____ Records for the exercise
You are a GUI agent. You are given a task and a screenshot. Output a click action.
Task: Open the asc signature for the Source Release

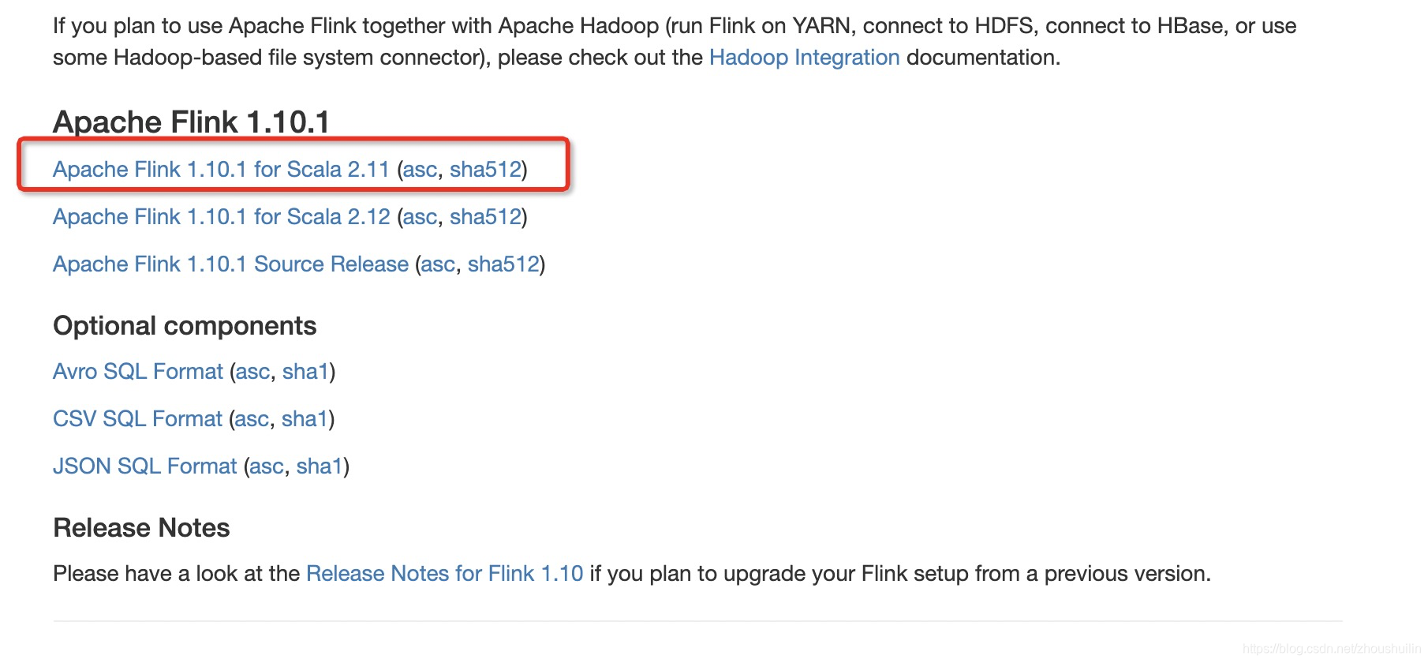[438, 264]
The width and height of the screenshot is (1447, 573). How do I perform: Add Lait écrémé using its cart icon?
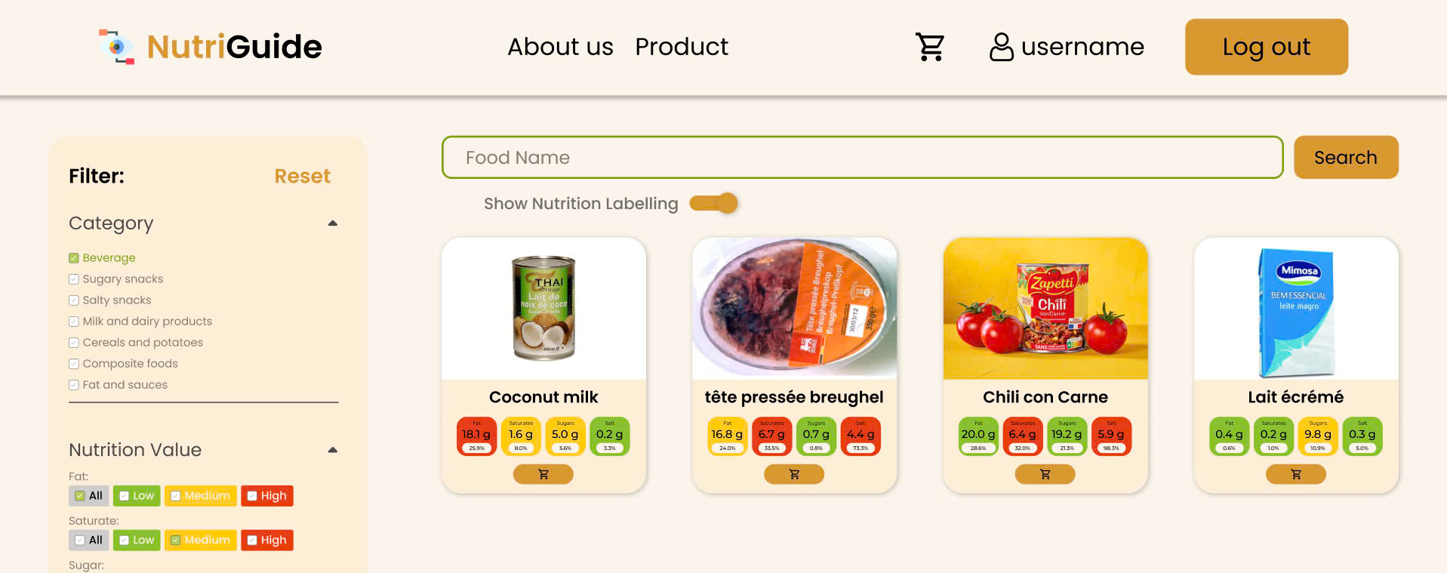point(1295,474)
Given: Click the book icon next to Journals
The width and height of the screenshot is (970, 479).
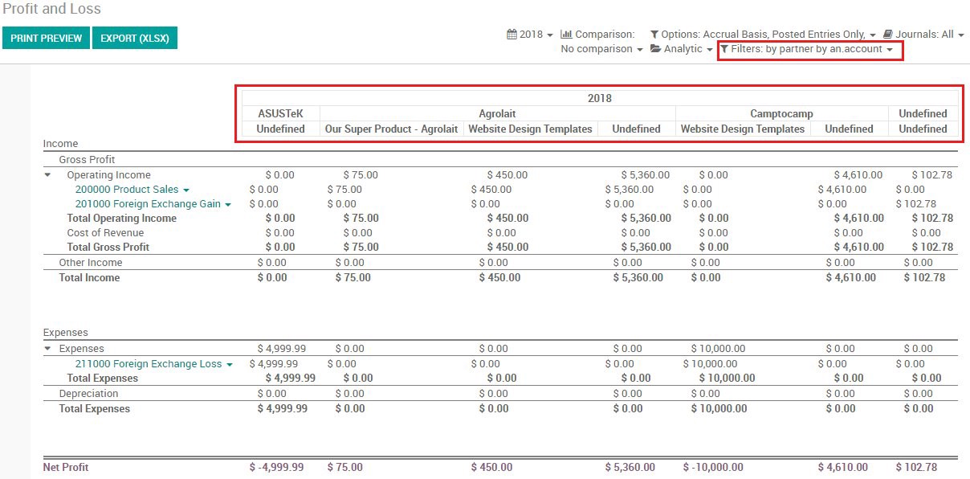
________
• Task directions:
Reproduce the whole listing word for word, setting aside any pictures.

• Output:
You are a GUI agent. You are given a task and a screenshot. Output a click action.
Task: Open the asc signature for the Source Release

[438, 264]
The width and height of the screenshot is (1447, 573). How do I perform: Add Lait écrémé using its cart icon?
point(1295,474)
Given: Click the book icon next to Journals
The width and height of the screenshot is (970, 479).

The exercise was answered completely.